This project addresses the problem of finding relevant articles based on user queries.
This repository contains various files that outline my approach to solving the problem.
To begin, make sure to install the required libraries by running the requirements.txt
file.
I started by performing preliminary data analysis to gain insights into the dataset. The analysis.py
file contains this analysis, which can be run separately to get valuable insights.
I applied the preprocessing steps using function clean_text in utils.py
The first step in building the prototype was to convert text into vectors. For this purpose, I utilized the Sentence Transformer model, specifically designed for semantic search.
To find the closest articles to a given query, I employed the Faiss library, known for its efficiency in similarity search.
For creating a user-friendly interface, I utilized Gradio, which allows for easy interaction with the prototype. Upon running the code, clicking the provided link launches the prototype.
To run the prototype, execute the search_query.py
file as the main script.
Note: Article embeddings have been saved in a pickled file to expedite loading time. Loading the embeddings typically takes around 4 minutes.

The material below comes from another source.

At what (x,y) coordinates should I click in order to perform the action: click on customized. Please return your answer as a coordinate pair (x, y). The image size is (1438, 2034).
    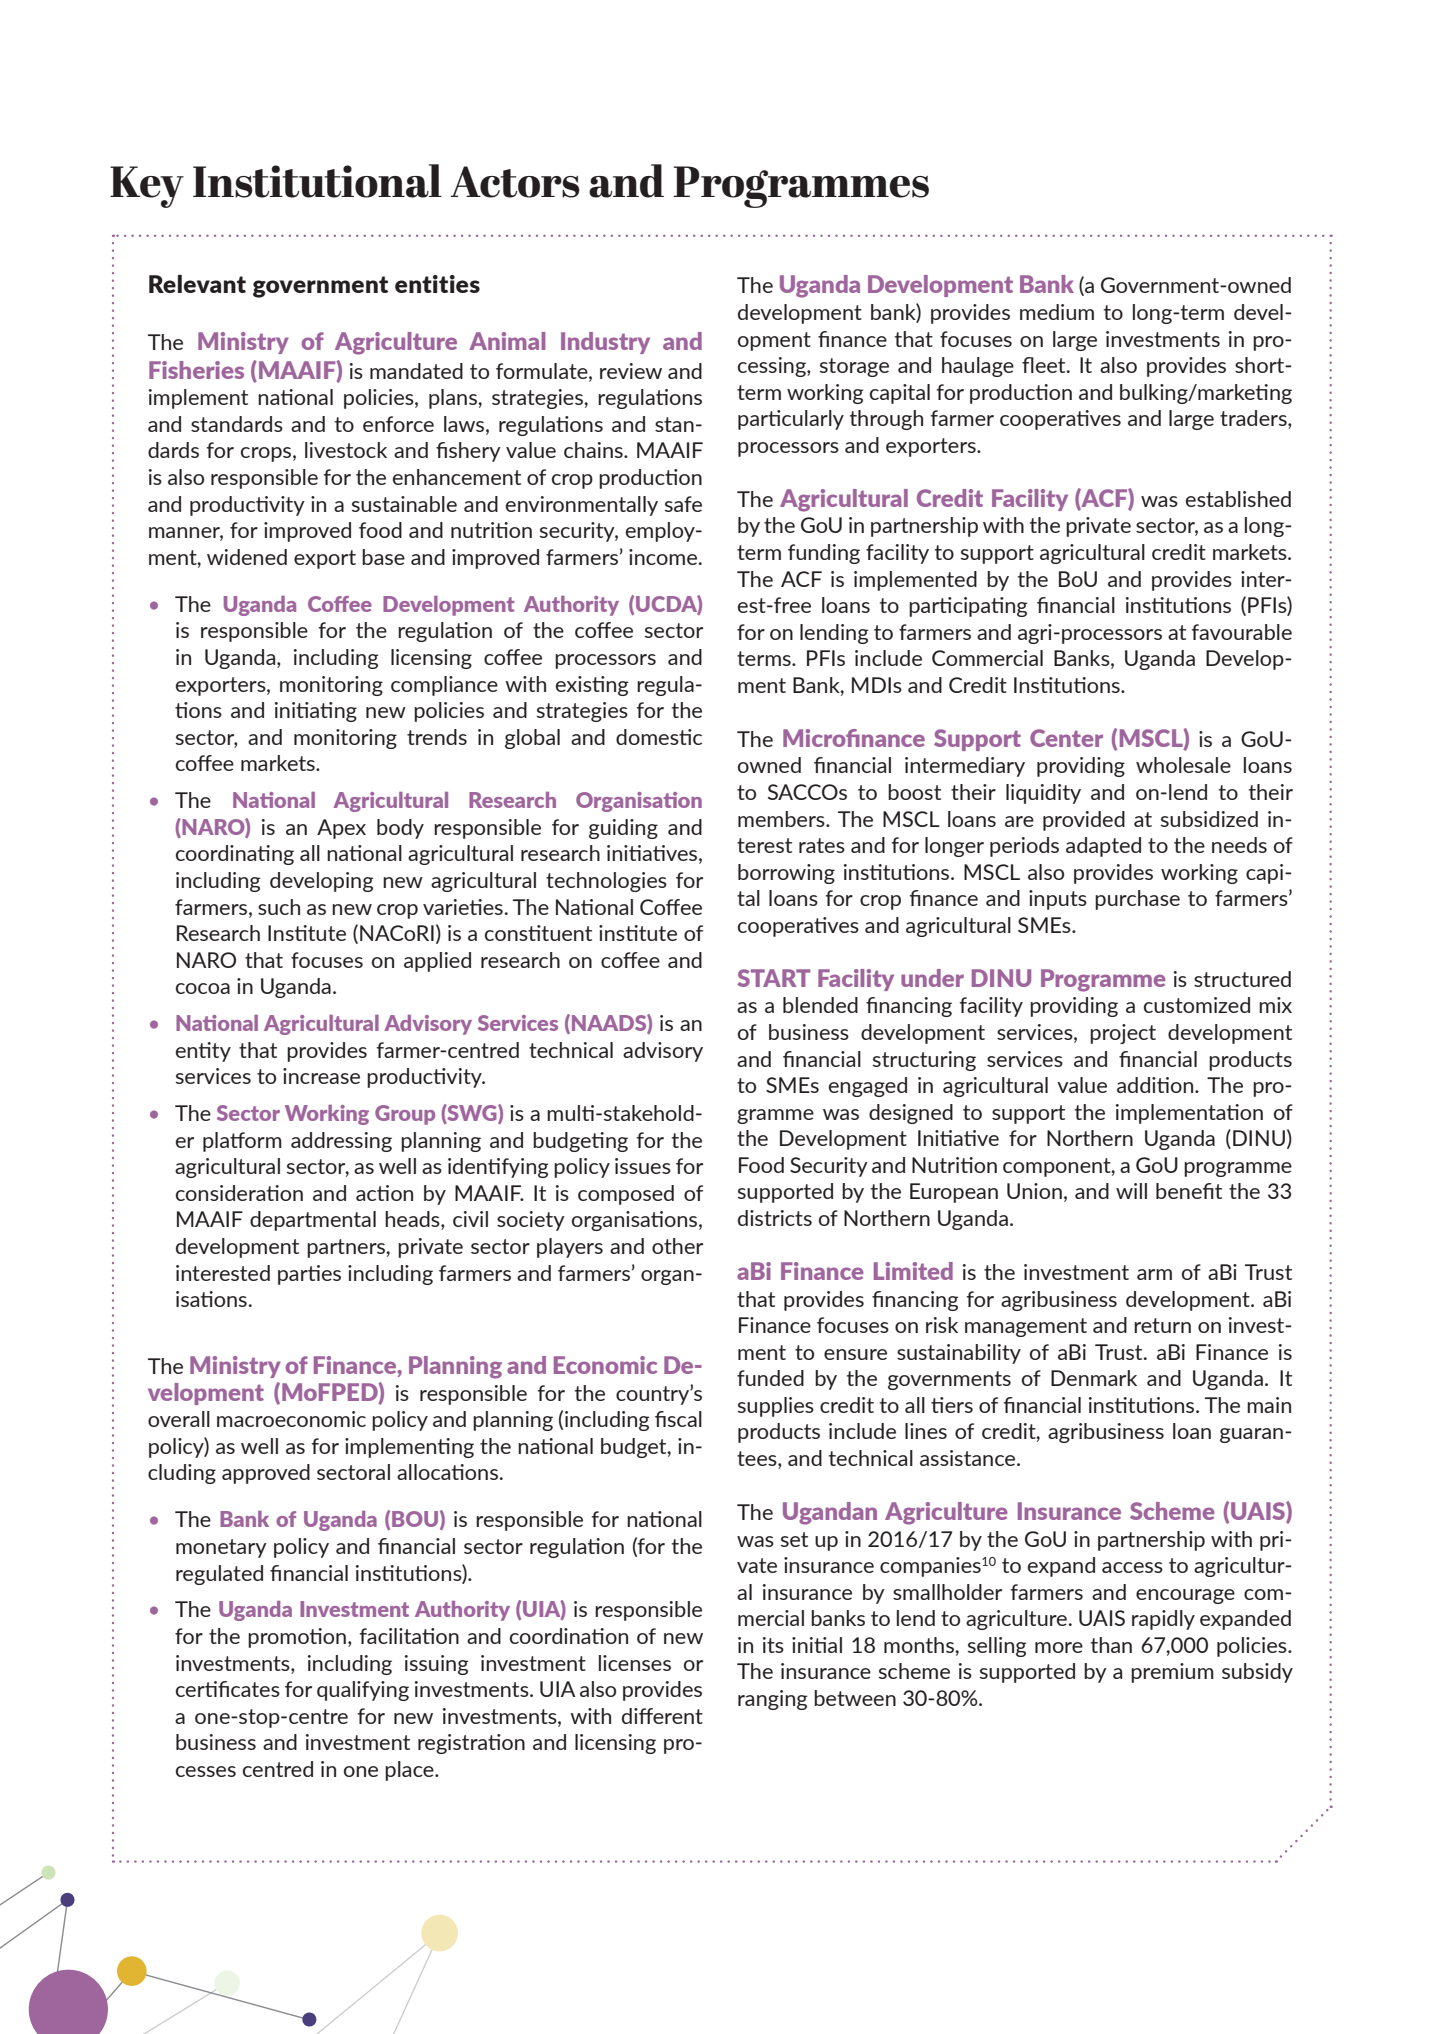
    Looking at the image, I should click on (1197, 1005).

In the absence of a testing set, I thought of using ChatGPT to generate test queries. The generate-test.py
file contains the code for generating relevant queries and evaluating if the expected articles are retrieved.
To assess the performance of the prototype, I calculated precision, recall, and F1 score using the evaluate.py
script.
It's important to note that there are numerous avenues for further exploration and improvement to enhance the prototype's results.